"Some memories are graves. Others are weapons. And some… never belonged to us in the first place."— Unknown Veil Inscription
[Veil Layer 2.3 – The Hollow Mile]
The tunnels narrowed.
Gone were the ancient vaults and faded sigils. Now, Kael and Sarai moved through tight corridors of pale stone, where the light from Sarai's glyph-flame flickered like a candle in the underworld. The walls pulsed faintly — veins of silver-threaded crystal hummed along the ceiling.
Kael's fingers grazed the rock.
It felt… warm.
"This place remembers," Sarai said, not turning. "Touch it too long, and it'll use your past."
He pulled back instinctively.
But even that short moment was enough.
"…Kael, you're not fast enough."Taro's voice — clear and mocking
"Shut up."
"No really. If we ever face a real Aith-user, you'll die first. I'll at least be dramatic about it."
The memory struck like a blade — raw, uninvited. Kael blinked hard, grounding himself back in the dim tunnel. He didn't notice that his fingers had clenched tight enough to spark a flicker of black flame between them.
Sarai saw it. Said nothing.
They walked on.
"Where are we going?" Kael finally asked.
"Not where. When."
He stopped.
"...What?"
Sarai turned at last, eyes gleaming with something older than her voice.
"Some places in the Veil run deeper than time. You'll see. But you must choose which part of you arrives."
Before he could question further, the corridor widened into a circular room— half-flooded with fog. In the center: a mirror. Fractured, but suspended in the air. Its shards floated around it like moons held together by threads of dying light.
Kael approached carefully. The reflections didn't show his face. They showed…
The Warden's Chair. Blood still fresh. Taro slumped, eyes wide in disbelief."Run, Kael.""NO—!"Too late. The ignition bolt struck. His friend flinched - once. Then he froze..
Kael staggered back.
"What is this?!"
Sarai stood by the edge, palms open.
"Your anchor. You cannot awaken without facing it."
"I'm not trying to awaken!"
"You already are."
She stepped forward and laid a single hand on the air above the mirror.
A glyph ignited in the space — Edras-signature. A contract seal.
"I'll show you what's real. But I must give something in return."
"Sarai, don't—"
Her hand trembled. A flicker of pain crossed her face.
"I sacrifice my brother's name. Let it be ashes."
The glyph consumed itself. Light swallowed the chamber.
[Memoryscape – Echo of the Warden's Block]
Kael blinked. They were there. Not a memory — not exactly — but an echo. A Veil-constructed mimicry of the execution room.
The walls shone lightly.
The floor was littered with failed timelines.
And standing in the center… was Taro.
Not really Taro. This one was still breathing. Still smiling.
"Kael," he said, voice warm. "You're late."
Kael fell to his knees. The fire in his chest cracked open.
"You're not real."
"Neither are you. Not fully."
The Taro-echo stepped forward. And for a moment, Kael wanted to believe. But his Aith pulsed.
"He's a gate," Sarai whispered behind him. "This construct is tied to your guilt. If you touch it, you stay here. Forever."
Kael looked up at the boy who had once been his home.
"Then maybe I should."
The fire flickered black-blue across his knuckles.
"Kael.""I failed you.""No.""I ran.""You lived."

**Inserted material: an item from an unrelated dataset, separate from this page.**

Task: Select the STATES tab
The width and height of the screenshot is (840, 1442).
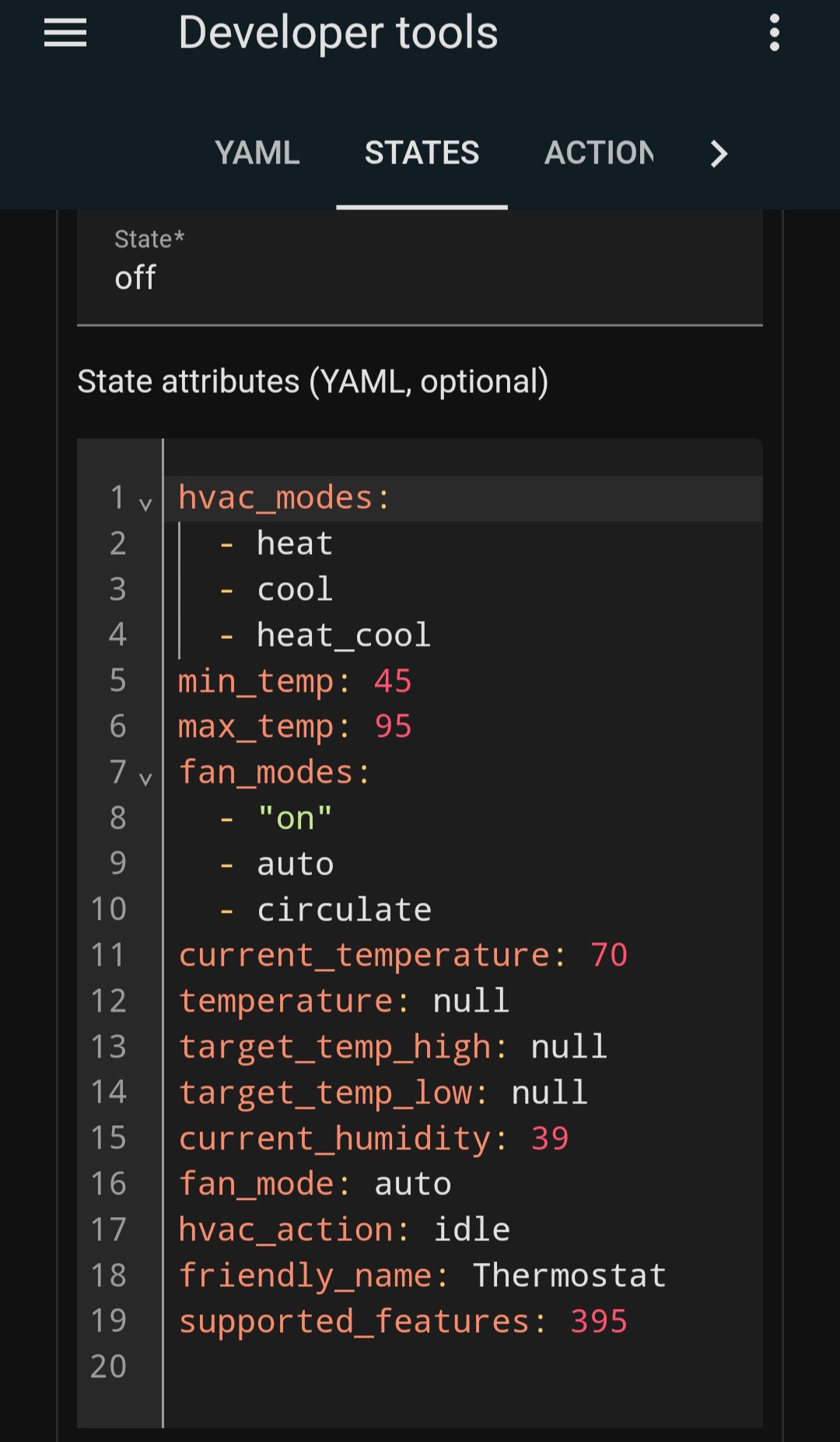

Taro-echo extended a hand. Kael reached.
But just before his fingers touched, his flames roared alive — not in rage, but in grief.
The Aith around him cracked the Veil's construct. The false Taro flinched — eyes darkening, glitching, distorting.
"You can't burn memory—"
"No," Kael said softly."But I can burn what never should have been remembered."
His Aith surged.
Flames devoured the echo. The chamber screamed. The mirror above the room outside shattered with a sound like crying glass.
[Back in the Veil]
Kael collapsed.
Smoke curled from his back, his hands, his breath.
Sarai knelt beside him, face pale.
"You burned a gate. That's not supposed to be possible."
"I didn't want to stay," he rasped.
"No," she said gently, but with something darker behind it."But something else came through when you opened it."
She looked down at her hand.
Where once a glyph had been, there was now only ash.
"I don't remember who I gave up," she whispered.
"I'm sorry."
"You should be."
Far above them, in the surface-world of Vandral, a black flame flickered across every sensor on Tower-9.
"Sir…" Agent Lurien stared at the resonance spike."He didn't awaken."
General Velk watched the readout.
"No. He refused."
Then:
"Deploy the Verseuchten Tribunalisten. It's time they remembered why we buried the Veil."